12. The second important fact is also found in the evidence of prosecutrix. In para 15 she admitted that the matter was discussed in Village Panchayat and Panchayat imposed fine of Coconut upon both the parties, but the prosecutrix did not accept the aforesaid judgment of Panchayat. She also said that the Panch were telling that she committed mistake, therefore, she is liable to pay the fine of Coconut. The husband of prosecutrix intentionally denied the fact of Panchayat in Para 9. This conduct also shows the intention of prosecutrix and her husband. The fact of Panchayat and imposition of fine upon prosecutrix gave an indication that Panchayat found the mistake of prosecutrix also. It transpires from the aforesaid evidence that prosecutrix may be a consenting party. Otherwise fine should not be imposed upon her.

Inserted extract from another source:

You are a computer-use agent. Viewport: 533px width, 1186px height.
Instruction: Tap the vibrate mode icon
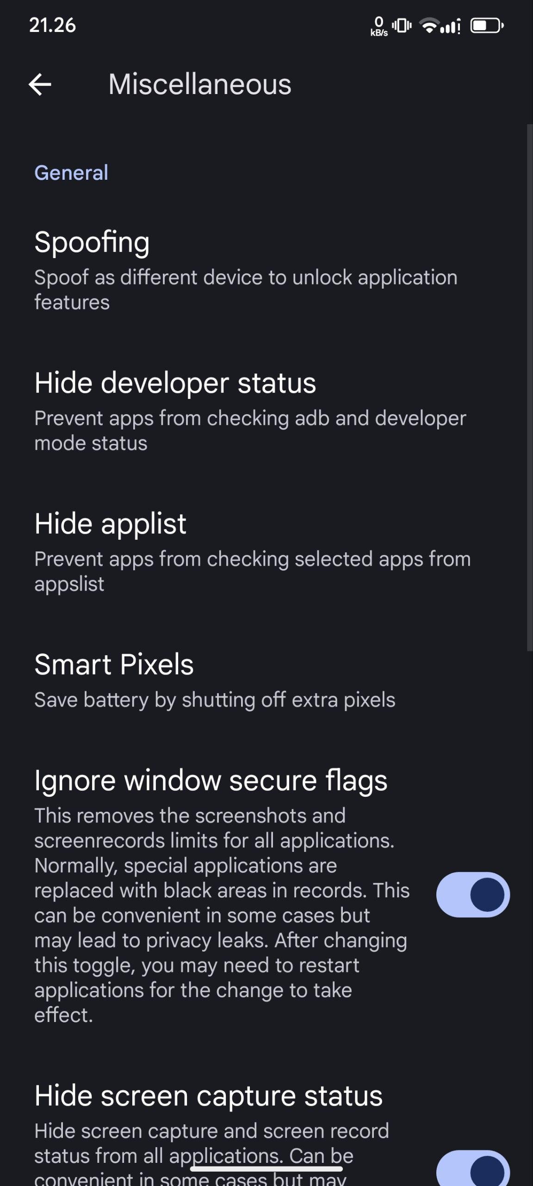(x=402, y=26)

13. In this case, the matter was registered upon written report of prosecutrix. The incident took place on 16.2.2000 as per the written report of prosecutrix. It is also admitted that the written report was submitted to the Collector on 24.2.2000 and after submission of the report, Crime Ex.P.2 was registered. It was the duty of the prosecution to explain the reason behind the delay in lodging the FIR because the matter was reported to the police after 8 days of the incident. This delay creates some doubt.

6 Cr.A.No.1246/2001

14. If we examine the evidence regarding the delay in lodging the FIR, then it reflects from the written application, Ex.P.1, that the prosecutrix stated in her application that her husband had been gone to Gram Richhi on 16.2.2000. In Para 3 of the application, it is stated that husband came back on 23.2.2000, thereafter, the prosecutrix narrated the incident to her husband. In the statement before the Court, the prosecutrix stated in Para 2 that in the morning her husband had gone to Richhi and the incident took place in the night. In Para 6, she says that her husband came back on the third day. Therefore, it appears that the prosecutrix is telling against her written report, because as per the written report her husband came after 7 days, while in Court statement she is telling that her husband came back on third day. Again in Para 6 she deposed that on 4th day she went to Kotwali, Panna and reported the matter. She also stated that before reaching to Kotwali, she met with Collector and prepared the application in the Court with the help of a Munshi. In Para 14, she again stated that her husband came back from Richhi on third day. In the aforesaid situation, it is appeared that the statement of prosecutrix is not supported by her own written report.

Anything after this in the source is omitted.